Thursday, April 25, 2024

The Good Shepherd and Cast Sheep

      Ugh.  This week I guess either I was crazy or God was really wanting us to pay attention to Psalm 23.  I shared with those present at Jean’s funeral that it is always dangerous to preach on Psalm 23.  I suppose it comes down to John 3:16 or Psalm 23 as to which piece of Scripture is best known in the Church and in the wider unchurched world.  I am certain by way of conversations since Jean’s funeral that I preached exactly what God wanted me to preach.  People said I captured Jean perfectly, describing to me how she set a table in the midst of their enemies.  At the time, many never understood what she was doing, let alone that it was a faithful ministry on her part.  But they shared their stories of her work with them and how that sermon resonated.

     I had hoped I was done with Psalm 23 for a while, but God seems to have other ideas.  Before I launch into this sermon, though, I need to remind Adventers, and those new to Advent, that Good Shepherd stories are never my own.  My pastoral care professor, the now Dean of the Cathedral in Albany, NY—which means he gets the title of “Very Rev” so you know he is more Rev than I, first served Christ’s Church as a bi-vocational priest.  He was an Episcopal priest in northern Maine and a shepherd.  As he taught our classes, he would often drop stories about being a shepherd.  The most famous of those stories I turned into a sermon that most of us know as “Away to Me.”  I see many nods and some confusion.  For those long attending, it is the sermon about the sheep dog rescuing the sheep trying to swim from an island in New Brunswick to Portugal.  It was in my mind again because I was asked if I would preach that sermon again by Adventers.  It’s a good story and good sermon, but I am not big about repeating sermons.  It seems lazy to me and fails to recognize how we engage at times with God’s Word.  Feel free to search for it on my blog, though, if you are wanting a refresher or your curiosity is piqued.  

     One of the great images of Scripture is that of God being a shepherd.  It was a common metaphor in the ANE.  Kings liked to call themselves the shepherds of their people in the ANE.  God used the familiar image to illustrate His relationship with His people.  Jesus, unsurprisingly, picked up on that image and refers to Himself as the Good Shepherd.  Since today is Good Shepherd Sunday, it makes sense that I would need to delve into my memories of Leander’s classes to illustrate the sermon, right?  Good.  For those who like to read the focused Scripture, I will be preaching on Psalm 23, mostly on verse 3a, but before we get to the text, has anyone ever seen a sheep laying on its back with hooves in the air as you have been driving in the country?  Awesome.  I know it sounds kind of crazy, but there are a few others who have seen it, so you know it’s not some crazy, AI generated story, right?

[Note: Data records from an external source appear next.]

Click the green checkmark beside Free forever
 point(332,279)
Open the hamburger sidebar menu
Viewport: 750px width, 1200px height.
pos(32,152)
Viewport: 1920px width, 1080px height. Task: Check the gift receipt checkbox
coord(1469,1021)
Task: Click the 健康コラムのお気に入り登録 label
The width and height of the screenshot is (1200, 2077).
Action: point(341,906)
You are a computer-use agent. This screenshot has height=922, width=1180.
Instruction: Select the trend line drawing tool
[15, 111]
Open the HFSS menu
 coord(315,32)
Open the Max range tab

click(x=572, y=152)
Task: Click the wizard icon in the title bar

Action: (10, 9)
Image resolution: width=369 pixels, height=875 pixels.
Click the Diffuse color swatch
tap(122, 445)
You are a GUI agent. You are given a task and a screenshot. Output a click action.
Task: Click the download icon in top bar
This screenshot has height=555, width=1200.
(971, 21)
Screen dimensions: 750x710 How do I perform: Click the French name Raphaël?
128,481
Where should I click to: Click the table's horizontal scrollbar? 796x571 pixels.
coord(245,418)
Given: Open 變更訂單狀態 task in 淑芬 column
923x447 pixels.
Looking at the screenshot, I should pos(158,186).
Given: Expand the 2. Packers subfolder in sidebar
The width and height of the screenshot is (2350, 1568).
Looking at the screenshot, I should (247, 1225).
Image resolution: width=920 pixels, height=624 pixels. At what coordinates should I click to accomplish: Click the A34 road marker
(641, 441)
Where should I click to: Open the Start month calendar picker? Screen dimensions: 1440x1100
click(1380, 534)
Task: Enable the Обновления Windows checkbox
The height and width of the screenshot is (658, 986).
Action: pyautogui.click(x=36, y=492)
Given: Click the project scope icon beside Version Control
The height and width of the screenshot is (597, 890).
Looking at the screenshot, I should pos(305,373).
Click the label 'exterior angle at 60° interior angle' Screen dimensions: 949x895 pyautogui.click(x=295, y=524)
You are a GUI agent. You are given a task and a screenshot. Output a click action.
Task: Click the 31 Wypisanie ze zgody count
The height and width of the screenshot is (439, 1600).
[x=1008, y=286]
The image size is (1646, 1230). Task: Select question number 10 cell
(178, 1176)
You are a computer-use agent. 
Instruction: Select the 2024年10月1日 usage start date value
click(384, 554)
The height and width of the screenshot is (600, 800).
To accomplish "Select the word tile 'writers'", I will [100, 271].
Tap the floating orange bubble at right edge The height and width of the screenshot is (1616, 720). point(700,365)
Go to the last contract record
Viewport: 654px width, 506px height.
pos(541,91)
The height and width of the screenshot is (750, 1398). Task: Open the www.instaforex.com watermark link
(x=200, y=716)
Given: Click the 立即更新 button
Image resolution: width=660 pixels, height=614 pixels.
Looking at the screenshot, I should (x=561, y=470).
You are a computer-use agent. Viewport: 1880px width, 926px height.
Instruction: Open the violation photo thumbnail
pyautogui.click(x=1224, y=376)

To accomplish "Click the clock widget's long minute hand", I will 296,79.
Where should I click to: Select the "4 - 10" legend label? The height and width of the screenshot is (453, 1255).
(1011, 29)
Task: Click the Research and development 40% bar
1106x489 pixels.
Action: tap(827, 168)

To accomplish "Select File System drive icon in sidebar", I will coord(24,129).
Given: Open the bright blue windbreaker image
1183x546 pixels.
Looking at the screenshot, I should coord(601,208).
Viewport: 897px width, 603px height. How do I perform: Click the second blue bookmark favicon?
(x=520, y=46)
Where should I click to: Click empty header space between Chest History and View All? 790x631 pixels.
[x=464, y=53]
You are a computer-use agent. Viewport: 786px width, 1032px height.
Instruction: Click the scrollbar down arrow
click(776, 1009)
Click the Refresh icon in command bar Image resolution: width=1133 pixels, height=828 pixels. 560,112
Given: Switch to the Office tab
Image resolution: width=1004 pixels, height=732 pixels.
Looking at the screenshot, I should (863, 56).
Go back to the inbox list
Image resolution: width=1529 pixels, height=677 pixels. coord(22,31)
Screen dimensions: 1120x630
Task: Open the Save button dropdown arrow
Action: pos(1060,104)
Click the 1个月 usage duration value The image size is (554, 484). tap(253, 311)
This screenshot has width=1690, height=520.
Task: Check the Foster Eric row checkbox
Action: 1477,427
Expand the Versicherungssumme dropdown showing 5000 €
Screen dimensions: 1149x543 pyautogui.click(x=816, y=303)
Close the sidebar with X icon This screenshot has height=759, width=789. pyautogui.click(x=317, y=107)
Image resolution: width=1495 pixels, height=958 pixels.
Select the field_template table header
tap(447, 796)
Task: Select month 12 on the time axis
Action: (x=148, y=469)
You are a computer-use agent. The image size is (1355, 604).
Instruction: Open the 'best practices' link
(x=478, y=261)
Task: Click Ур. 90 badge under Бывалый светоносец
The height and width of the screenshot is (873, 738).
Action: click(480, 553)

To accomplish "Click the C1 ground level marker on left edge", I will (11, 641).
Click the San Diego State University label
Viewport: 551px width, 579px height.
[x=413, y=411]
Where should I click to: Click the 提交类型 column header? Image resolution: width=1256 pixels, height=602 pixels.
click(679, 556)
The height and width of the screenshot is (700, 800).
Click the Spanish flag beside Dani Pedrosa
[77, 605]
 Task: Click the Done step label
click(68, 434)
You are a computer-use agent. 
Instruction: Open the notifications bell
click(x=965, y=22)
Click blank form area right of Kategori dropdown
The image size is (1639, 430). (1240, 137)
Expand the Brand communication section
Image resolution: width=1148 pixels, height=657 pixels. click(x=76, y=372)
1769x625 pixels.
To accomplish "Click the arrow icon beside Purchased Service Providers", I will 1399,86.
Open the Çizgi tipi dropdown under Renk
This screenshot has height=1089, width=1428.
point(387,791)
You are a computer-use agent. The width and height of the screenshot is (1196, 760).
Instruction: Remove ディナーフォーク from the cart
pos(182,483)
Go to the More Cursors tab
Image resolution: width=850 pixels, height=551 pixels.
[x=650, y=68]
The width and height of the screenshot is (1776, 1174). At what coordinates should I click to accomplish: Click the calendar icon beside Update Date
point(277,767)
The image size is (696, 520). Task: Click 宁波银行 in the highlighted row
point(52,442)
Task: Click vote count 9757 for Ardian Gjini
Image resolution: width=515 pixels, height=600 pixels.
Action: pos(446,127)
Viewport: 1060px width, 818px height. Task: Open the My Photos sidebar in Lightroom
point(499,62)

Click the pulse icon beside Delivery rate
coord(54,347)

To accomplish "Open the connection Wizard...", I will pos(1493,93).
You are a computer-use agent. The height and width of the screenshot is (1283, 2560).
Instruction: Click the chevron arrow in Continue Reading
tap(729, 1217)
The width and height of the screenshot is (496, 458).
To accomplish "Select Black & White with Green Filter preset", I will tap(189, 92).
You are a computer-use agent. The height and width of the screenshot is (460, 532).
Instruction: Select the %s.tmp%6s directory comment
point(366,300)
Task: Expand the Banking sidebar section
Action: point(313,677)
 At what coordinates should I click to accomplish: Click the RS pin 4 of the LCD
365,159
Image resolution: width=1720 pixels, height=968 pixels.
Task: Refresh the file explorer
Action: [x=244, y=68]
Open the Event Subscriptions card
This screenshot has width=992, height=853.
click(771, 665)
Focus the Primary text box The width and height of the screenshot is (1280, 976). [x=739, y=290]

     There is an uncommon issue for shepherds, rather than rare, where sheep will end up stuck on their backs.  Imagine a turtle upside down on the top of its shell.  With me so far.  The sheep is literally on its back with its hooves splayed up and out.  Driving by when it first happens, it may be wiggling.  I think that action is not unlike a cat that is trying to scratch its back when the human refuses to do the job for which the cat chose it.  I know, I know, you dog people think you choose your pets.  Cat people know better!  That position is called cast, as in spelled the same and sounds the same as the plaster we put around broken bones.

     Now, imagine you are driving through the country and you see a cast sheep, on its back with hooves in the air, should you be concerned for the sheep?  It’s ok, none of you are shepherds.  Lol.  I like the “since you are asking us, we probably should be concerned” answer.  For us non-shepherds, does their seem to be anything dangerous about the position, apart from whether a predator is nearby?  No.  That’s why you and I are not shepherds, let alone good shepherds.

     It turns out the position is fatal to a sheep, if it stays in that position for about a day.  It turns out that sheep, because they are ruminators, are producing gas in their stomachs as they digest their food.  Most of us remember our introduction to this from our study of the biology of cows way back in elementary and junior high.  Good.  Some people paid attention.  Everything works great for a sheep when it is nightside up.  But when it gets turned upside down, often the result of wet wool and a sloping hillside, the fermentation in the fourth? stomach becomes dangerous and deadly.  Upside down, they are unable to pass the buildup of gasses.  So the pressure keeps building, sort of like a balloon is being filled up inside them.  That expanding bubble of pressure begins to push organs around.  Ladies that have been pregnant can describe this even better.  Good.  More nods.  If the sheep is not righted in time, the pressure and the dislodging of organs eventually kills the sheep.

     OK.  Knowing that a cast sheep is in danger now, how would you respond to a sheep on the side of the road in a cast position?  I heard two good answers:  Tell the owner (the shepherd) and roll them over.  For us softies, is there any other answer that seems possible?  We cannot drive past endangered or suffering animals like our hard-hearted friends, right?  Lol. See, I told you, this shepherd business is important to God.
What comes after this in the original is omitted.